Personal information
- Full name: Vasco José Cardoso Sousa
- Date of birth: 3 April 2003 (age 23)
- Place of birth: Paredes, Portugal
- Height: 1.62 m (5 ft 4 in)
- Position: Midfielder

Team information
- Current team: Porto
- Number: 15

Youth career
- 2010–2011: FC Cristelo
- 2011–2014: Paços de Ferreira
- 2014–2019: Vitória SC
- 2019–2021: Porto

Senior career*
- Years: Team / Apps / (Gls)
- 2021–2024: Porto B / 87 / (5)
- 2023–: Porto / 13 / (0)
- 2025–2026: → Moreirense (loan) / 9 / (1)

International career^{‡}
- 2018: Portugal U15 / 3 / (1)
- 2018–2019: Portugal U16 / 11 / (1)
- 2019–2020: Portugal U17 / 5 / (0)
- 2021–2022: Portugal U19 / 3 / (0)
- 2022–2024: Portugal U21 / 13 / (0)

= Vasco Sousa (footballer) =

Portuguese footballer

Vasco José Cardoso Sousa (born 3 April 2003) is a Portuguese professional footballer who plays as a midfielder for Primeira Liga club Porto.

== Club career ==
At youth level, Sousa represented FC Cristelo, Paços de Ferreira and Vitória SC. In July 2019, aged 16 years old, he joined FC Porto's youth ranks. Quickly rising through the Porto youth ranks, at the end of the 2020–21 season, Sousa was promoted to the Porto B team, competing in Liga Portugal 2. At the start of the following campaign, he signed a new contract with the Dragons, until 2025.

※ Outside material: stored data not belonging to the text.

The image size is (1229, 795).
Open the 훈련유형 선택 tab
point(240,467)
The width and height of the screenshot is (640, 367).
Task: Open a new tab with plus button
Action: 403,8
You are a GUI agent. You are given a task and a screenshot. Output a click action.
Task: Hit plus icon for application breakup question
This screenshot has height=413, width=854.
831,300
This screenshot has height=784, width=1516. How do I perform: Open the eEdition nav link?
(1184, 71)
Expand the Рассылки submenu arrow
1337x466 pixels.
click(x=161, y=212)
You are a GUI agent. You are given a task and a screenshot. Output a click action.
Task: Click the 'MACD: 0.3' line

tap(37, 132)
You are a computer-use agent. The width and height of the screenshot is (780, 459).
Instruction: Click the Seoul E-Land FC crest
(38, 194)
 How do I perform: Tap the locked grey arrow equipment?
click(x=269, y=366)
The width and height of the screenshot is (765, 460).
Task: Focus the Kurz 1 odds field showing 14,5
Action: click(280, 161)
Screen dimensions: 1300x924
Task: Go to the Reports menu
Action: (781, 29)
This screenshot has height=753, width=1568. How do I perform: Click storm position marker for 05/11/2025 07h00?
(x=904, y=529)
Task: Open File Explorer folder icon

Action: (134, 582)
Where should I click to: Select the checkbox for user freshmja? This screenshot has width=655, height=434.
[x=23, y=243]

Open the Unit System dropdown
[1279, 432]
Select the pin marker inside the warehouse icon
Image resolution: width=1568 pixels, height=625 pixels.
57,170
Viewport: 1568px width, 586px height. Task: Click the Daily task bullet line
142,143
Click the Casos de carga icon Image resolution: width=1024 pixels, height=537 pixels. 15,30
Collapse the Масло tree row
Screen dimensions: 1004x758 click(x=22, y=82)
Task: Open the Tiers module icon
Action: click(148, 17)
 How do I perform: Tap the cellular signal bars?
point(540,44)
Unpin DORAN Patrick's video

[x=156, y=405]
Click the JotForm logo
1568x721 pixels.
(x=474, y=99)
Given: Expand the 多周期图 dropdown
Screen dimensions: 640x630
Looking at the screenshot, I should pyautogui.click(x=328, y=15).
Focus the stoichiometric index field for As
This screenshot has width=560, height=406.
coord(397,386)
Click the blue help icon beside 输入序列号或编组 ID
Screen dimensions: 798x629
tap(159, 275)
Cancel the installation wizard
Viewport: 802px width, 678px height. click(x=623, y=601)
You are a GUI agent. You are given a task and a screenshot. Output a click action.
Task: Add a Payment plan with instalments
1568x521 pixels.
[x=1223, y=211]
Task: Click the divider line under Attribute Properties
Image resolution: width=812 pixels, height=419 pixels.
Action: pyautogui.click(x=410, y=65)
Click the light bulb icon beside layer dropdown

Sousa made his senior debut for Porto B on 7 August 2021, in a league clash at home to Trofense; coming off the bench to replace Bernardo Folha on the 83rd minute, Vasco scored a last-minute equalizer to salvage a 2–2 draw.

On 5 February 2023, Sousa made his debut for Porto's main team, coming on as a substitute for the final minutes of a 2–0 home victory over Vizela in the Primeira Liga.

On 16 February 2025, in a league match away at Farense, following a tackle from Zé Carlos, Sousa suffered a broken fibula, which required surgery and kept him sidelined for over three months.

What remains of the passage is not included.